Integrating Google OAuth2 with Devise for a Ruby on Rails Application

As a Ruby on Rails developer, there often comes a time when you're required to implement authentication mechanisms in your application. Devise is one of the most popular authentication solutions within the Rails ecosystem. When combined with Google OAuth2, it enables an effortless sign-in experience for the users. In this article, I'm going to walk you through a step-by-step guide on how to set up Google OAuth2 with Devise on a Rails application, also incorporating exception handling to make your app robust and reliable.

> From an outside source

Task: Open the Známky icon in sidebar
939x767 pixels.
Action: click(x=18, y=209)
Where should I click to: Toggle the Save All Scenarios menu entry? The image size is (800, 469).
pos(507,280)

Step 1: Setting up Google API

Our journey begins with creating a new project in the Google API Console. After creating the project, we'll need to enable the Google+ API (an essential part of the Google OAuth2 authentication process). Post this; you can create OAuth client ID credentials for your web application. Remember to add your callback URL as an Authorized redirect URI. For development, this usually takes the form http://localhost:3000/users/auth/google_oauth2/callback. Google provides a Client ID and Client Secret, which we will use later in the Rails application configuration.

Step 2: Configuring the Rails Application

The next step is to adapt your Rails application to the Google OAuth system. Start by adding the omniauth-google-oauth2 and dotenv-rails gems to your Gemfile. The latter helps to manage your environment variables effectively.

gem 'devise'
gem 'omniauth-google-oauth2'
gem 'dotenv-rails', groups: [:development, :test]

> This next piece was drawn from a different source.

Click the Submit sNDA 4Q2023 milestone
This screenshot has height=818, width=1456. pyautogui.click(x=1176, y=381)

After running bundle install to install these gems, create a .env file in the root of your Rails application. This is where we store the Google Client ID and Client Secret that we obtained earlier.

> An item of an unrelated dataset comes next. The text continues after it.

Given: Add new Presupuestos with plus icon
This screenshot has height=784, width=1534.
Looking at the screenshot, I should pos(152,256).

GOOGLE_CLIENT_ID=your_client_id
GOOGLE_CLIENT_SECRET=your_client_secret

These environment variables are essential for your Rails application to communicate with the Google OAuth2 server. To integrate them, insert the following code into

config/initializers/devise.rb:

config.omniauth :google_oauth2, ENV['GOOGLE_CLIENT_ID'], ENV['GOOGLE_CLIENT_SECRET'], {}

Next, we need to make sure our User model is omniauthable and can handle the callback data. To achieve this, update app/models/user.rb:

class User < ApplicationRecord
  devise :database_authenticatable, :registerable, :omniauthable, omniauth_providers: %i[google_oauth2]

  def self.from_omniauth(access_token)
    data = access_token.info
    user = User.where(email: data['email']).first

    # Uncomment the section below if you want users to be created if they don't exist
    unless user
        user = User.create(
           email: data['email'],
           password: Devise.friendly_token[0,20]
        )
    end
    user
  end
end

Furthermore, we need to specify the callback in config/routes.rb:

devise_for :users, controllers: { omniauth_callbacks: 'users/omniauth_callbacks' }

Finally, let's create the OmniauthCallbacksControllerin app/controllers/users/omniauth_callbacks_controller.rb, which will handle the authentication data returned by the Google OAuth2 server:

class Users::OmniauthCallbacksController < Devise::OmniauthCallbacksController
  def google_oauth2
      @user = User.from_omniauth(request.env['omniauth.auth'])

      if @user.persisted?
        sign_in_and_redirect @user
      else
        session['devise.google_data'] = request.env['omniauth.auth'].except(:extra) # Removing extra as it can overflow some session stores
        redirect_to new_user_registration_url, alert: @user.errors.full_messages.join("\n")
      end
  end
end

Step 3: Exception Handling

Last but not least, we must not overlook the importance of exception handling. Robust applications need to handle failures gracefully. For this purpose, we'll set up an OmniAuth exception handler.

In config/initializers/omniauth.rb:

OmniAuth.config.on_failure = proc do |env|
  "Users::OmniauthCallbacksController".constantize.action(:failure).call(env)
end

And then add the failure method to OmniauthCallbacksController:

def failure
  flash[:error] = 'There was an error while trying to authenticate you...'
  redirect_to new_user_session_path
end

Remember to restart your Rails server whenever you make changes to the initializers.

And voila! You've just set up your Rails application with Google OAuth2 using Devise, providing your users with an easy and secure way to sign in with their Google accounts. Happy coding!